Together We Burn
Apr. 4th, 2022 04:51 pm
Together We Burn by Isabel IbañezMy rating: 4 of 5 stars
This one was another of the hard to rate because there was a split between my own reading interests vs how well I thought the book was written. I read this as an arc from Netgalley which didn't influence my review in any way. While I did really enjoy the book I did have some quibbles about the world building and my own broken expectations.
I do however like Zarela, our point of view character very much as well as the surly dragon hunter Arturo Díaz de Montserrat but it was probably a 3.5 read for me because of some of Zarela's choices. SHe's a flamenco dancer, daughter of a Hispalia-famous flamenco dancer and a dragon fighter whose family dragon fighting lineage goes back centuries. Zarela lost her mother to a dragon a few years back and the story opens with a horrible accident in the dragon fighting ring (yes this is a bull fighting analogy) that nearly kills her father and disgraces the family. Learning Dad has squandered all their money, Zarela desperately tries to save their business and home even though it seems like someone has purposely ruined them and the dragon master couldn't care less because he hates her dad.
That's how Zarela meets Arturo, disgraced dragon fighter now hunter. From the first moment we meet him I thought this is going to be a more adult How To Train Your Dragons and I wasn't wrong. As I said I liked the characters but the story does in fact move on very predictable rails. He trains her to fight even though he doesn't want her to and he's very much Hiccup (movie Hiccup not the books) studying the dragons. You expect the love story and in spite of that it works.
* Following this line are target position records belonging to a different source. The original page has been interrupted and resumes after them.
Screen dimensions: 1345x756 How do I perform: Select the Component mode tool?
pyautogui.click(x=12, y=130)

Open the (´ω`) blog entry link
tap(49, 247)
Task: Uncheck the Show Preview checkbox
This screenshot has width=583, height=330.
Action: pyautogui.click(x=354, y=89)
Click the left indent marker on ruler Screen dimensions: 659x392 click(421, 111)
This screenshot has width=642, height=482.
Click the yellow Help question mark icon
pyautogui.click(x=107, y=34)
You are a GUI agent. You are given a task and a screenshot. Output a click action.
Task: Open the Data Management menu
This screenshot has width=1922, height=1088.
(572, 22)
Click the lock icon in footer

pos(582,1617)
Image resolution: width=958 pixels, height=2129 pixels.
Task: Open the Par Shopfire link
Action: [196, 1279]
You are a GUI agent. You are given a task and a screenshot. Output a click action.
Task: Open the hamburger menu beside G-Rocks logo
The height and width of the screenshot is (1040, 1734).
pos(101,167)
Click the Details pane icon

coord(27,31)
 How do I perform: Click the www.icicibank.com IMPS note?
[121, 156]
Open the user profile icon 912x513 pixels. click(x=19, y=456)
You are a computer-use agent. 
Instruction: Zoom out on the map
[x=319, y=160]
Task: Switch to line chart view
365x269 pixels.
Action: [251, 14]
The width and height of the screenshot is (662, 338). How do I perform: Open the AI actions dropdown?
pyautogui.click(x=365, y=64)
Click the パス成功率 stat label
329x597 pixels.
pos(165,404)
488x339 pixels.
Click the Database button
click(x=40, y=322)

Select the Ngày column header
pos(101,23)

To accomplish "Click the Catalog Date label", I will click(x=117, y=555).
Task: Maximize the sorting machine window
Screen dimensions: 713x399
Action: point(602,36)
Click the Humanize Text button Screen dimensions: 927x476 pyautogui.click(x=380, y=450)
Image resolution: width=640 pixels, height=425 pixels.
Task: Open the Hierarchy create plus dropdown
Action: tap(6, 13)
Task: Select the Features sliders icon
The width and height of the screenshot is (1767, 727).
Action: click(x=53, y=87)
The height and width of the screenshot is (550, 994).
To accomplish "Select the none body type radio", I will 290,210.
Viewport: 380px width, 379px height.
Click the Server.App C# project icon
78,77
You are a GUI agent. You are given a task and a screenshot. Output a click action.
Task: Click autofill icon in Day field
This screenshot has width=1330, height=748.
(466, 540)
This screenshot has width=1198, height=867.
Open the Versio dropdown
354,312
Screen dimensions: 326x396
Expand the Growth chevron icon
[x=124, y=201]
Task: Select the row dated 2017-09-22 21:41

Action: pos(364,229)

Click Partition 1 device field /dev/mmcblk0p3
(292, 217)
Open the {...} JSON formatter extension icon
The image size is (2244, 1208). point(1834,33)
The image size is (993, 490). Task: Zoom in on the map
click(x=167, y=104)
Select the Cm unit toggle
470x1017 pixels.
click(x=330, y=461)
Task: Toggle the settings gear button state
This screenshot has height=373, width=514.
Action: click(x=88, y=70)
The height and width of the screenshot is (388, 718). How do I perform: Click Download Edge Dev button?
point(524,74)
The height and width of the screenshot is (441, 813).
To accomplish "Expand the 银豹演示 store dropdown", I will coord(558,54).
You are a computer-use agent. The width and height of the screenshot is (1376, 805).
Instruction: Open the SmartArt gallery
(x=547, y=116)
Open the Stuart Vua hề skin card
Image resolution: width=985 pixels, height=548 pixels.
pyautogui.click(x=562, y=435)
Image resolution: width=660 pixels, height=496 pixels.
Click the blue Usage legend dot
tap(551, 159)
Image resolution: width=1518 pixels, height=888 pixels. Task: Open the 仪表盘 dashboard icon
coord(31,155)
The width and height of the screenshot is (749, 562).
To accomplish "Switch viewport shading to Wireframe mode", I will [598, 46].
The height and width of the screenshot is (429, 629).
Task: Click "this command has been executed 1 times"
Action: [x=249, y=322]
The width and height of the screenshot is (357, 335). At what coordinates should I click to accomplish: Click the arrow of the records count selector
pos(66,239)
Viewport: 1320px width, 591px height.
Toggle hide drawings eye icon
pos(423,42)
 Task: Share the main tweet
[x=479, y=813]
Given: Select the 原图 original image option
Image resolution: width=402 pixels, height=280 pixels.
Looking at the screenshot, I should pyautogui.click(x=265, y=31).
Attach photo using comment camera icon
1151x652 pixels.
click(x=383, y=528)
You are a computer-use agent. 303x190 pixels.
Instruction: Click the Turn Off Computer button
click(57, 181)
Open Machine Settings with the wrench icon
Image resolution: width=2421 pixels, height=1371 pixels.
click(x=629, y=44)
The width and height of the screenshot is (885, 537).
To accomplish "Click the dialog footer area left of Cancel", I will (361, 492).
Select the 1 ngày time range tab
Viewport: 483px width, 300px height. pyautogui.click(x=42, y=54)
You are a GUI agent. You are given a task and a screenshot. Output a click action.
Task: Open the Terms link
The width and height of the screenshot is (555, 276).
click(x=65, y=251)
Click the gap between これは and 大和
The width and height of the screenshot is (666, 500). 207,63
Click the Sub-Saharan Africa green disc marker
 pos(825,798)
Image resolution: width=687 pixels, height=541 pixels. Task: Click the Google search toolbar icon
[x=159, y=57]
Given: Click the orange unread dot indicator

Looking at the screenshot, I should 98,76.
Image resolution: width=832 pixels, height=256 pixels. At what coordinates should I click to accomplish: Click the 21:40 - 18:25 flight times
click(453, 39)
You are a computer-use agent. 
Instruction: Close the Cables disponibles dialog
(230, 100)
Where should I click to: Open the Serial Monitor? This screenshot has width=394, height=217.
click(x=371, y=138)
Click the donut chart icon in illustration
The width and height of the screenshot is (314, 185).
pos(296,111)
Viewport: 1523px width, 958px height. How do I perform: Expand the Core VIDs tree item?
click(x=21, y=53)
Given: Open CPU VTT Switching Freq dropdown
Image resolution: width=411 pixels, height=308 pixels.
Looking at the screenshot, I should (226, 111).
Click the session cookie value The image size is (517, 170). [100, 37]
What didn't work as well for me is Zarela knows someone did this and for a little while it looks like she's going to investigate who nearly murdered her father, did murder a bunch of people in the stands when all their dragons were released and killed one of their tamers but then she doesn't. She has two possibilities, an anti-dragonfighting protest group and the dragon master himself but it just fizzles out and that was disappointing. Even a line or two saying she had to choose between justice and training to save the business would have helped. I think it might have been to have the bittersweet ending but that still could have happened easily.
The world building fell over itself a few times. Hispalia is obviously Spanish speaking but we see no other countries so why are we lapsing in and out of Spanish (I suspect to remind us we're in Spain) this is generally something we see when people are speaking the native tongue of the country they're in and speak the language of where they are from. That was a little odd but no real big deal.
The thing that bothered me about the world building is we have all these different kinds of dragons with different powers and we hear Hispalia is the only country still capturing, tormenting, fighting and killing them. Unlike bulls, dragons at least make a little more sense in a ring because they can destroy swaths of the city and do. But if Hispalia is still the only country doing this, what is everyone else doing? Suffering and dying? Have they found a better way? I really wanted Arturo to mention this since this was such a big deal to him. And really if the dragons are this dangerous why are they not summarily killed. Why would you bring them to the heart of the city and store them in cages to fight in a ring where they can literally fly away if they get loose? I wanted a better explanation and didn't get it.
That said, I did enjoy it and rated it up a bit because I thought it was well written over all.